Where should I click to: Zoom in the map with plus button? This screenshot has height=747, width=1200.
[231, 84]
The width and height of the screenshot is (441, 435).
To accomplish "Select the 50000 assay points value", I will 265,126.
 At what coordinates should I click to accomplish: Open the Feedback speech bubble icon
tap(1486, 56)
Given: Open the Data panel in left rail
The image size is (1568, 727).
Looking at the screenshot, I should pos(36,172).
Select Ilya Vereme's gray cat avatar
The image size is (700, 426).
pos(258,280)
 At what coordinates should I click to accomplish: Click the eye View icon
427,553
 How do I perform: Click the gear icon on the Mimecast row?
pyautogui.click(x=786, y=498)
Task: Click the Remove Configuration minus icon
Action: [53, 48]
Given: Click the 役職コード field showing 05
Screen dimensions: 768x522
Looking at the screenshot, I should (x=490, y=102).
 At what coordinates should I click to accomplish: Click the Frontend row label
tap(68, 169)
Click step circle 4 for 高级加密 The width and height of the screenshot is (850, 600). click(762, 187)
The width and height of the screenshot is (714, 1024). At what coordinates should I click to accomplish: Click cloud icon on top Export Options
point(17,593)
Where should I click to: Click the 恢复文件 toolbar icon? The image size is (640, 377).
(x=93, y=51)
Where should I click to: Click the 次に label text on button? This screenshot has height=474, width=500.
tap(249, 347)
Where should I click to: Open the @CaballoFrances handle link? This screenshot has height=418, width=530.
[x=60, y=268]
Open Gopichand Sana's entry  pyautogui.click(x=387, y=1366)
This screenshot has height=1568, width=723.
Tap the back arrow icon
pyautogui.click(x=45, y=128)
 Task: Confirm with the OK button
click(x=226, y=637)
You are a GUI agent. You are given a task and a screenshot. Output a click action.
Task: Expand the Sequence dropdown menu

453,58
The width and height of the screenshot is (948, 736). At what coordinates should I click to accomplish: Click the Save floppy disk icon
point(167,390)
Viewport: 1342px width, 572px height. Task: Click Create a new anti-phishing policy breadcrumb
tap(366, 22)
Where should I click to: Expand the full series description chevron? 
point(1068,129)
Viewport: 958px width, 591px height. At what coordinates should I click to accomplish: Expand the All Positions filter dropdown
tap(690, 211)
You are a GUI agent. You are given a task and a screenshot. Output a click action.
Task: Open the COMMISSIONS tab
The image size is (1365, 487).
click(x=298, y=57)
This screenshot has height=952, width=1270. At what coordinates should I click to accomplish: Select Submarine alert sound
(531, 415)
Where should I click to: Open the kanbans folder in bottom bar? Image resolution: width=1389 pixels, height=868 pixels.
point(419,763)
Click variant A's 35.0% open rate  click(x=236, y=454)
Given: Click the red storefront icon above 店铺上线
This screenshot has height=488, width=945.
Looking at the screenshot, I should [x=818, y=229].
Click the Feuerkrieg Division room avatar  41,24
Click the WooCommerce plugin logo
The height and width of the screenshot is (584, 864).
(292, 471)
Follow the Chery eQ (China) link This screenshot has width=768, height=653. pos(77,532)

*Your task*: Repeat exactly the lines that run from the opening of the listing through the line holding "Click step circle". Leave out everything else.

*Solution to this exercise*:
Where should I click to: Zoom in the map with plus button? This screenshot has height=747, width=1200.
[231, 84]
The width and height of the screenshot is (441, 435).
To accomplish "Select the 50000 assay points value", I will 265,126.
 At what coordinates should I click to accomplish: Open the Feedback speech bubble icon
tap(1486, 56)
Given: Open the Data panel in left rail
The image size is (1568, 727).
Looking at the screenshot, I should pos(36,172).
Select Ilya Vereme's gray cat avatar
The image size is (700, 426).
pos(258,280)
 At what coordinates should I click to accomplish: Click the eye View icon
427,553
 How do I perform: Click the gear icon on the Mimecast row?
pyautogui.click(x=786, y=498)
Task: Click the Remove Configuration minus icon
Action: [53, 48]
Given: Click the 役職コード field showing 05
Screen dimensions: 768x522
Looking at the screenshot, I should (x=490, y=102).
 At what coordinates should I click to accomplish: Click the Frontend row label
tap(68, 169)
Click step circle 4 for 高级加密 The width and height of the screenshot is (850, 600). click(762, 187)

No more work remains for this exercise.